„Sechs Jahre sind längst die Norm“

Der Bildungsexperte Jürgen Oelkers von der Uni Zürich ist für eine sechsjährige Grundschule: Dort komme allen Kindern breitere Basisbildung zu. In der Schweiz seien damit gute Pisa-Ergebnisse erreicht worden

JÜRGEN OELKERS, 60, studierte in Hamburg und lehrte Pädagogik in Lüneburg. Seit 1999 Lehrstuhlinhaber an der Uni Zürich.

taz: Herr Oelkers, Sie gehören zu den Bildungsforschern, die Hamburgs Plan für eine sechsjährige Grundschule begrüßen.

Jürgen Oelkers: Ich begrüße eine sechsjährige Primarschule, die nicht die jetzige Grundschule um zwei Jahre verlängert, sondern die ein vollkommen neues Modell darstellt.

Was spricht für eine Dauer von sechs Jahren?

Nur in Österreich und Deutschland gibt es noch die vierjährige Grundschule. In der EU sind sechs Jahre Primarschule längst die Norm. In der Schweiz stellt gerade der letzte Kanton auf sechs Jahre um. Der Auftrag ist, gemeinsame Bildungsziele zu erreichen sowie gleichermaßen leistungsstarke und schwache Schüler zu fördern.

Es gibt die Furcht, dass leistungsstarke Kinder zu wenig gefördert werden.

Dann müssten ja unsere Schweizer Schulen das nicht können. Aber das ist seit Jahrzehnten kein Thema.

Wie hat denn die Schweiz bei den Pisa-Tests abgeschnitten?

In Mathematik sehr gut, in den Naturwissenschaften zunehmend besser. Das Problem ist Lesen, vor allem bei Jungen und bei Schülern, die schlecht Deutsch sprechen. Leseförderung ist eine der neuen Aufgaben für die Schule. In der Schweiz gibt es für die Entwicklung von Deutschkenntnissen und Elternarbeit mit Ausländern gezielte Programme und zusätzliche Ressourcen. Es reicht nicht aus, einfach nur die Grundschule um zwei Jahre zu verlängern. Aber das ist ja nun auch nicht vorgesehen, im Gegenteil.

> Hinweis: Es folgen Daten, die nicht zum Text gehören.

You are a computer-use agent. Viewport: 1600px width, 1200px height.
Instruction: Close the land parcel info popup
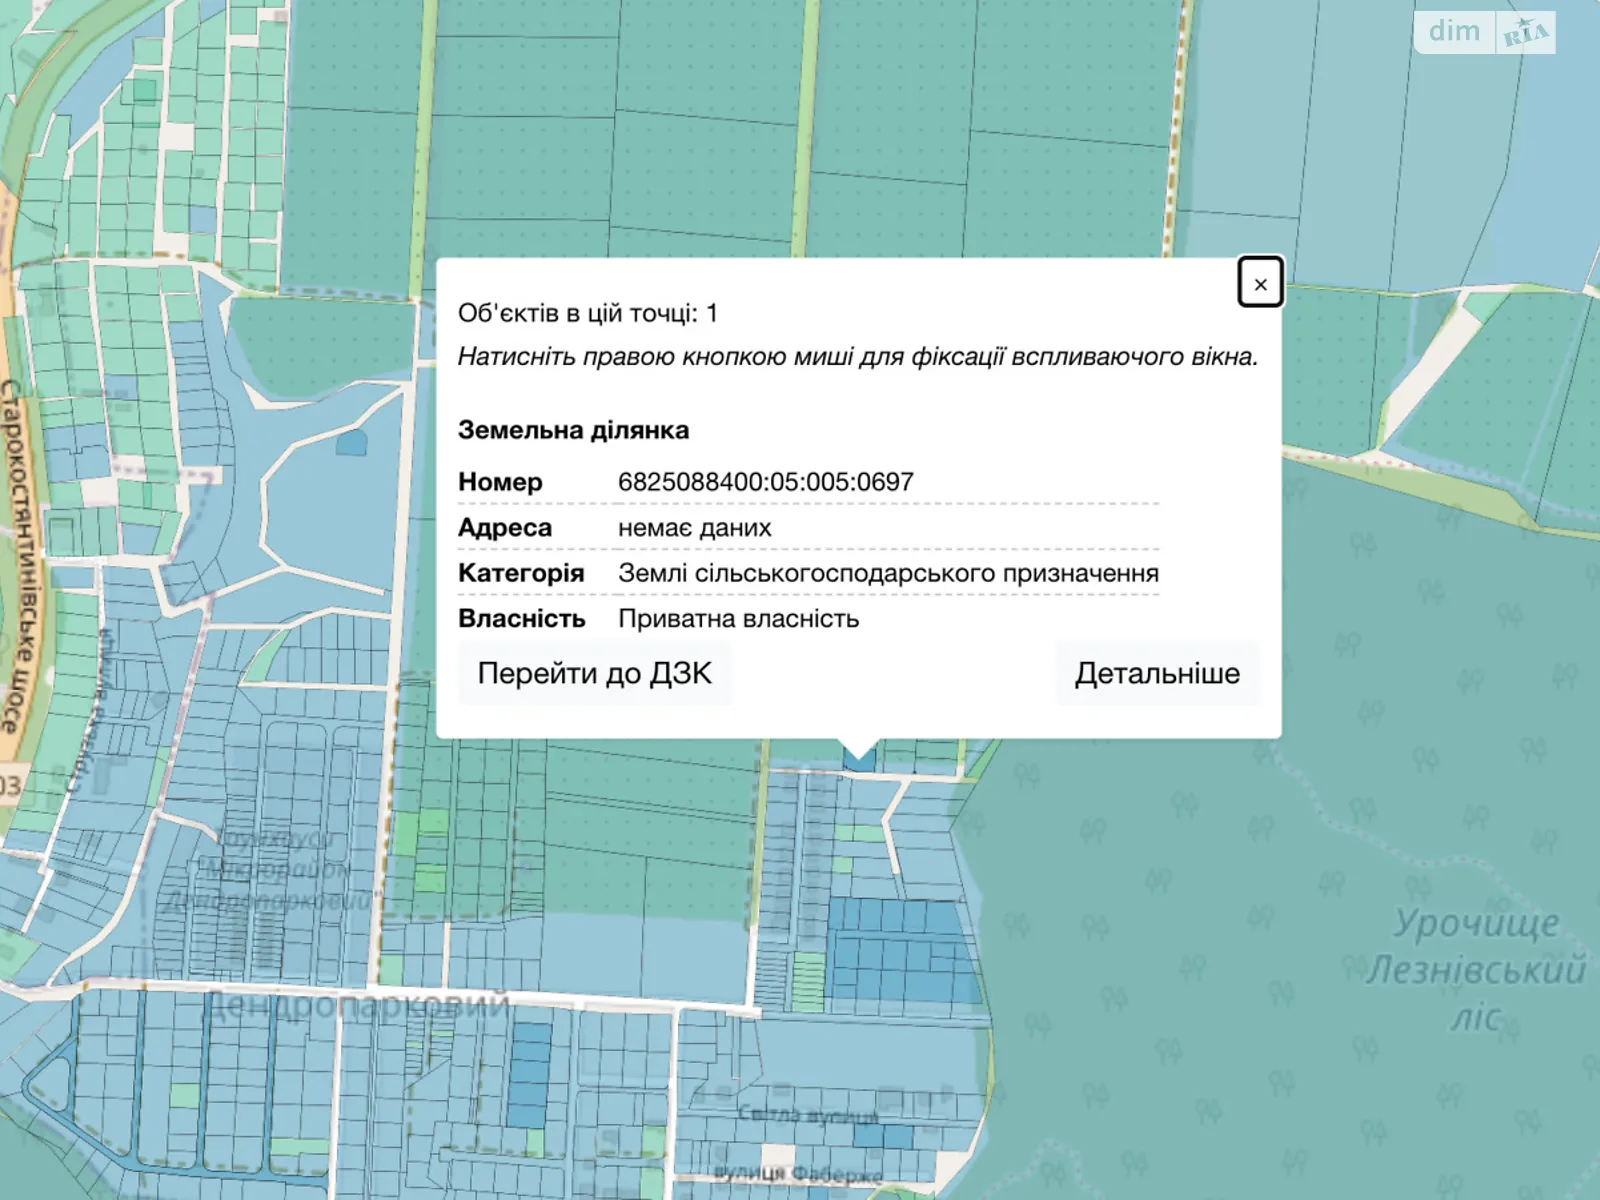pos(1260,283)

Was ist eigentlich besser daran, Kinder nach sechs Jahren aufzuteilen statt nach vieren?

Nach unseren Erfahrungen gewinnt man mehr Zeit für ein Basisprogramm für alle. Der Selektionsdruck setzt später ein und wahrscheinlich werden auch die Entscheide besser. In Klasse sechs wirkt das anders als in Klasse vier. Übertritte sind dann nicht nur Elternentscheide: Die Kinder wirken mit, wie sich an den „Standortgesprächen“ in der Schweiz zeigt.

Aber dann werden sie in Hamburg künftig in Gymnasium und Stadtteilschule sortiert.

Ich bin kein Anhänger der selektionsfreien Gesamtschule – es muss aufgeteilt werden. Die Frage ist, zu welchem Zeitpunkt das geschieht und wie das Angebot beschaffen ist. Heute gibt es eine Aufteilung auf drei Schultypen, die sehr unterschiedlich attraktiv sind. Deshalb hat auch die bisherige Senatorin in Hamburg richtig erkannt, dass man in Zukunft zwei attraktive Schulzweige anbieten muss. Der eine ist das Gymnasium, der andere jetzt neu eine Stadtteilschule mit drei Abschlüssen.

Hamburg schafft das bisherige Elternwahlrecht nach Klasse vier ab. Finden Sie das richtig?

Man kann das Wahlrecht nicht einfach abschaffen, sondern sollte es neu definieren. In England, Schweden oder Dänemark wählt man die Schule und nicht den Schultyp.

Aber Eltern haben nun auch nicht mehr die Chance, ihr Kind ohne Empfehlung aufs Gymnasium zu schicken.

Man kann sich auch ein gemischtes Verfahren vorstellen. Die Eltern ohne Empfehlung melden ihre Kinder an, aber die Schulen entscheiden nach einer Probezeit, ob die Leistungserwartungen erfüllt wurden oder nicht. Heute erfolgt die interne Selektion der Gymnasien in der achten und neunten Klasse, aber darüber wird wenig geredet. Hier würde man in dem neuen System einiges gewinnen.